Lennen is likely related to Lennon, an Irish surname-name meaning lover or sweetheart in its older Gaelic background.
Lennen is an Irish-inflected variant of Lennon, itself an anglicization of the Gaelic surname Ó Leannáin, meaning "descendant of the lover" — from leannan, the Irish word for sweetheart or muse. The Ó Leannáin clan was historically associated with County Galway and County Roscommon, and the name appears in medieval Irish annals as a family of poets and scholars, a fitting pedigree for a name so rooted in affection. The word leannan also carries supernatural connotations in Irish folklore: a leannán sí is a fairy lover, a beautiful spirit who inspires artists at great personal cost.

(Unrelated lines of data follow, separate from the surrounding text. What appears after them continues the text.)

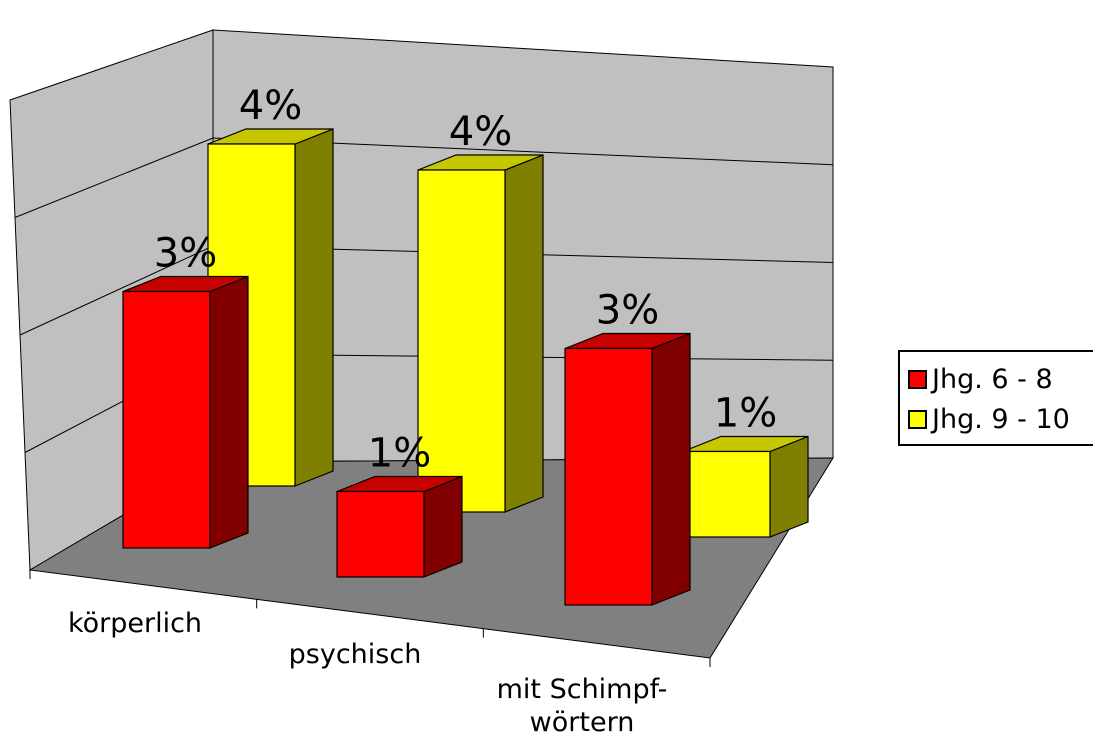  I want to click on category-label: psychisch, so click(356, 654).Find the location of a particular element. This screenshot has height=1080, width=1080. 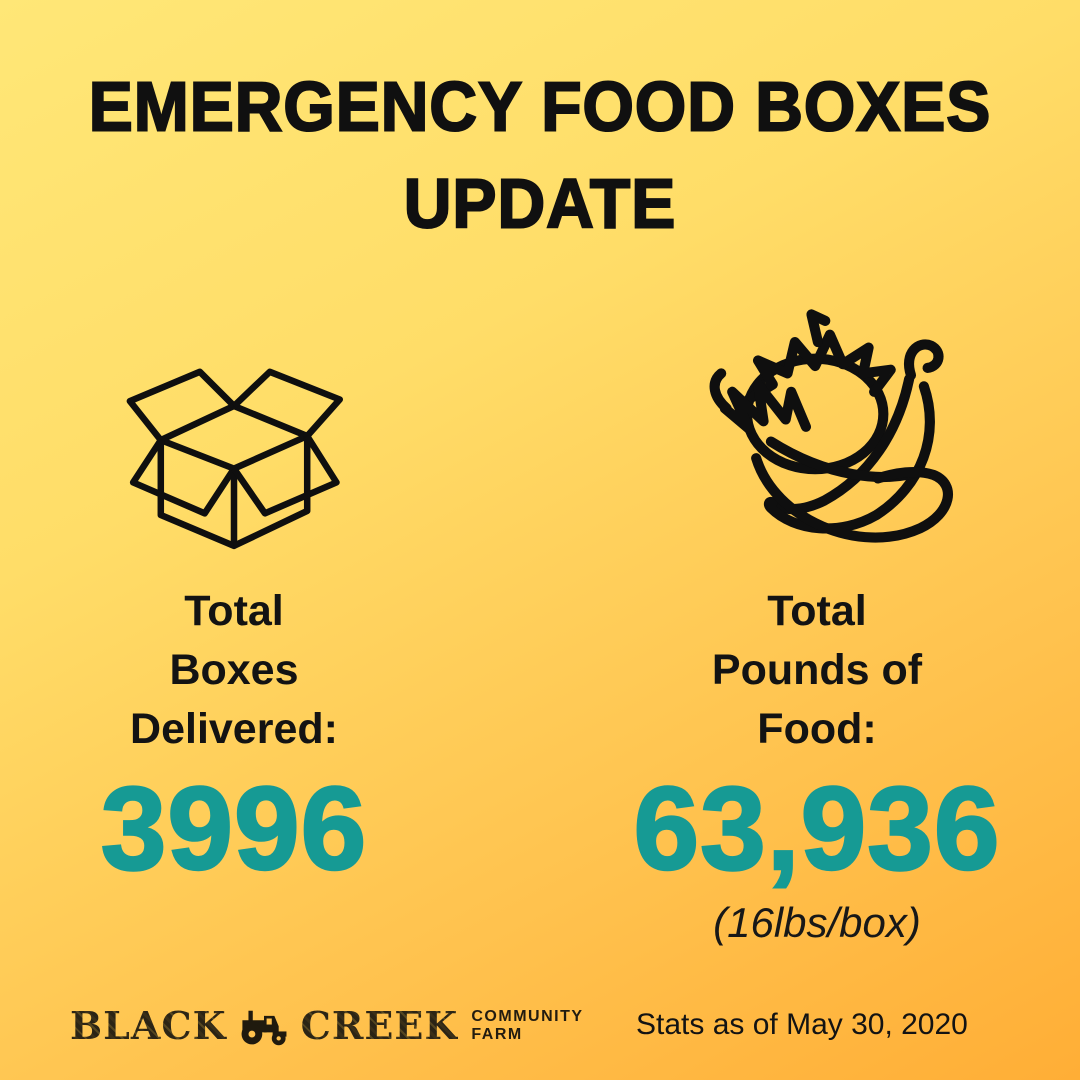

logo-word-black: BLACK is located at coordinates (148, 1026).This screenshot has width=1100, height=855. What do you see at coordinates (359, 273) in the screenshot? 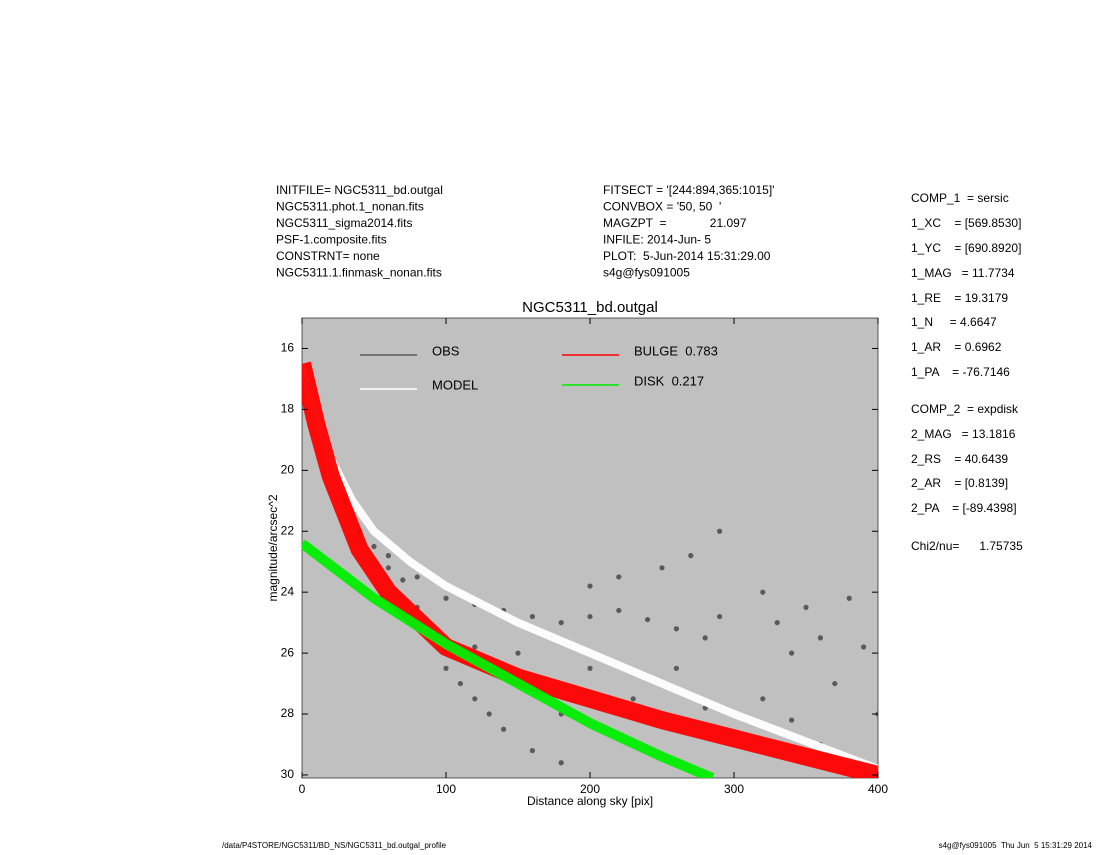
I see `info-line: NGC5311.1.finmask_nonan.fits` at bounding box center [359, 273].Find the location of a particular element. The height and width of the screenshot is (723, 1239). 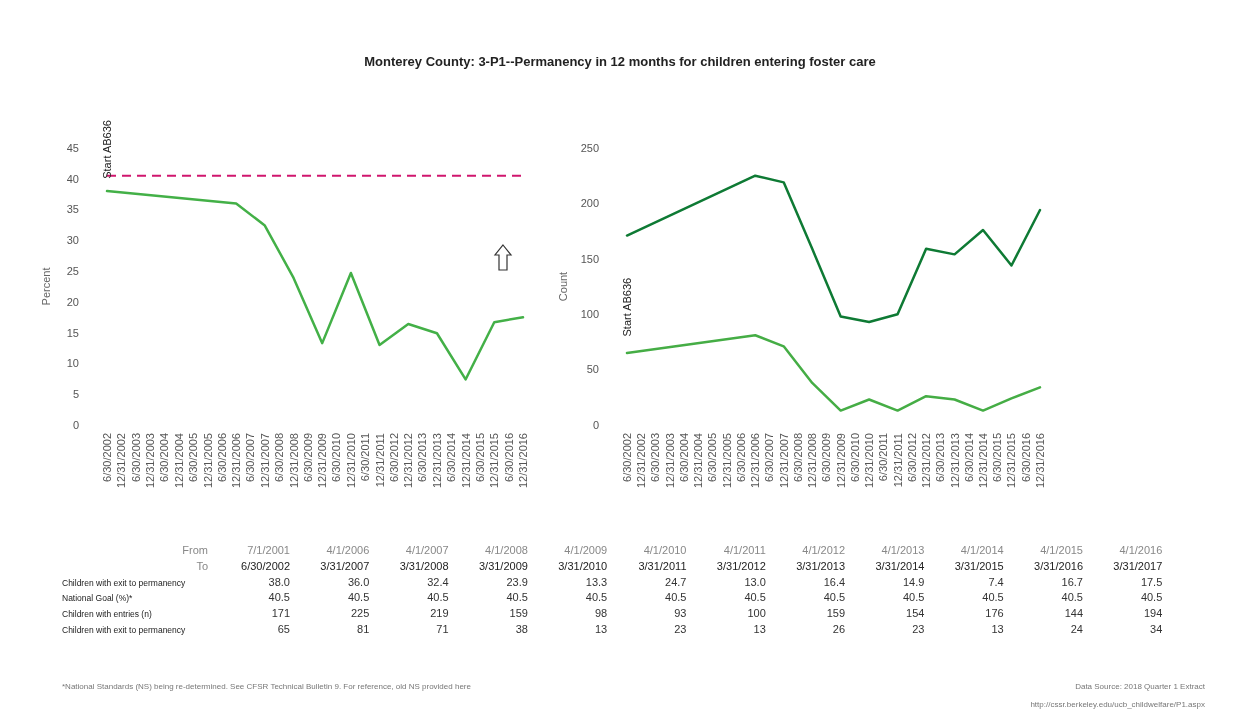

category-label: 3/31/2017 is located at coordinates (1138, 566).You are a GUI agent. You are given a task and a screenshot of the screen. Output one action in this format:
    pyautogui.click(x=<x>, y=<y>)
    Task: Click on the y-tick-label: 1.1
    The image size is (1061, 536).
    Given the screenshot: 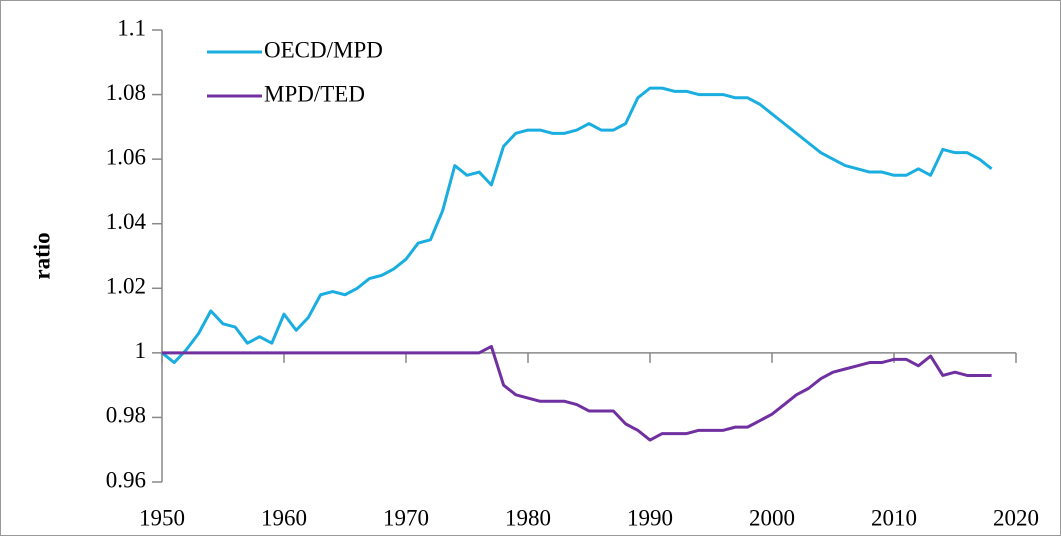 What is the action you would take?
    pyautogui.click(x=132, y=28)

The name was catapulted into global cultural consciousness by John Winston Lennon, the Liverpool-born musician whose Irish ancestry (on his father's side) traces back precisely to this Gaelic root. Lennon's life and music — from the anthemic idealism of "Imagine" to the raw vulnerability of his solo work — gave the surname an almost mythological dimension. Parents who choose Lennen are often reaching toward that association: creativity, rebellion, peace, and the bittersweet complexity of genius.
The spelling shift to Lennen creates a subtle visual distinction, softening the name slightly and making it feel less directly borrowed from a celebrity surname. It nods to Irish phonetic patterns while functioning cleanly as a given name. In an era when boys' names ending in -en and -on are ascendant, Lennen arrives with deep roots and an unmistakable cultural echo.